Yes, he did say some dreadful things.
However, I still contend his break from the papists was reluctant. Had the papists not challenged his writing, he possibly would have never have departed from the Roman church.
Politics and political substances had more to do with pushing him and the reformation, than did his desire to separate from the ungodly. I wondered if his legal training was more directive and one reason the items I listed that reflect papist teaching were never been purged, for they had no Scripture support.
I, too, thought the same, but a recent history account, the PBS "
Inside the Court of Henry VIII," about Henry and in particular his personality and temperment behind his character revealed that Henry did indeed cluctch the rosary.
The rosary was not "band" at the time. Henry did not have rational coherence the last 24 hours or more, and although the doctors knew possibly a week or more that he was going to die, there is no account that he was told. It would have to be that the account of squeezing the hand of Cranmer be held as more unlikely than him clutching to religious training and tradition that he had set aside for personal gains.

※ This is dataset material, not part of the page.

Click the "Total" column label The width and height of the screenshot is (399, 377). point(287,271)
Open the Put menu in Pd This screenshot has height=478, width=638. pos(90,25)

Politics, as in the case of Luther, also was revealed by Henry's death being kept silent, even from servants who would bring meals to the chamber doors for two days.
Political power played more in living and dying of the reformation characters than did the Scriptures.
In reading about Cranmer and his accomplishments, a person just cannot escape that he published alloed on the political will of the times, he had to hide his marriage for some years until political favor allowed the introduction, and eventually re-embraced the papists though admittedly tortured into doing again by the wind of political expediency.
But, then did not politics call for the crucifixion?